## What this exercise asks
(1) Using the Mets passage below, decide whether each statement agrees with it, answering yes or no and quoting the words that settle it. (a) Cookie Lavagetto was traded for Wes Westrum after the 1963 season. (b) Hemus managed the Jacksonville Suns in 1965. (c) Seaver's first professional win came against the Red Wings.
(2) Summarize the Mets passage below in two sentences.
>> start Selection
Casey, it turned out, wasn’t going anywhere, and he outlasted both of those lieutenants. Cookie, the old Dodger, would be traded for Wes Westrum, the old Giant, coach for coach, following the 1963 season. Wes was in San Francisco, which was close to Cookie’s home and where he preferred to be after suffering an illness. Lavagetto recovered and lived until 1990. Westrum lasted long enough as a Mets coach to succeed Stengel as manager in 1965. By then, Hemus had moved on, too, assisting Casey only through the Polo Grounds years, yet he would have a significant hand on what would soon develop at Shea Stadium.

In 1966, Hemus managed the Mets’ Triple-A affiliate, the Jacksonville Suns. In that capacity, he was the first man to manage, in professional baseball, a recently inked 21-year-old righthander named George Thomas Seaver.

One start was all it took for Hemus to understand who he was handling with care. “Tom Seaver,” he told reporters in Rochester after the relatively unknown Californian beat the Red Wings for his first pro win, “is the best pitching prospect the Mets have ever signed.” There was no doubt Solly recognized talent when he saw it. He also knew how to convey it (as preserved in John Devaney’s 1974 Seaver biography):

“Tom has a 35-year-old head on top of a 21-year-old arm. Usually we get a 35-year-old arm attached to a 21-year-old head.”
>> end Selection
>> start Source excerpt
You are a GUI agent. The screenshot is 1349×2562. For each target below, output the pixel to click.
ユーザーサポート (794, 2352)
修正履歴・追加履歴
>> end Source excerpt
## Solutions by task
(1)
(a) Yes: "Cookie, the old Dodger, would be traded for Wes Westrum, the old Giant, coach for coach, following the 1963 season."
(b) No: "In 1966, Hemus managed the Mets’ Triple-A affiliate, the Jacksonville Suns."
(c) Yes: "after the relatively unknown Californian beat the Red Wings for his first pro win"

(2) Casey outlasted his coaches: Cookie Lavagetto was traded for Wes Westrum after the 1963 season, and Westrum went on to succeed Stengel as Mets manager in 1965. In 1966 Hemus, managing the Triple-A Jacksonville Suns, became the first professional manager of Tom Seaver and after a single start called him the best pitching prospect the Mets had ever signed.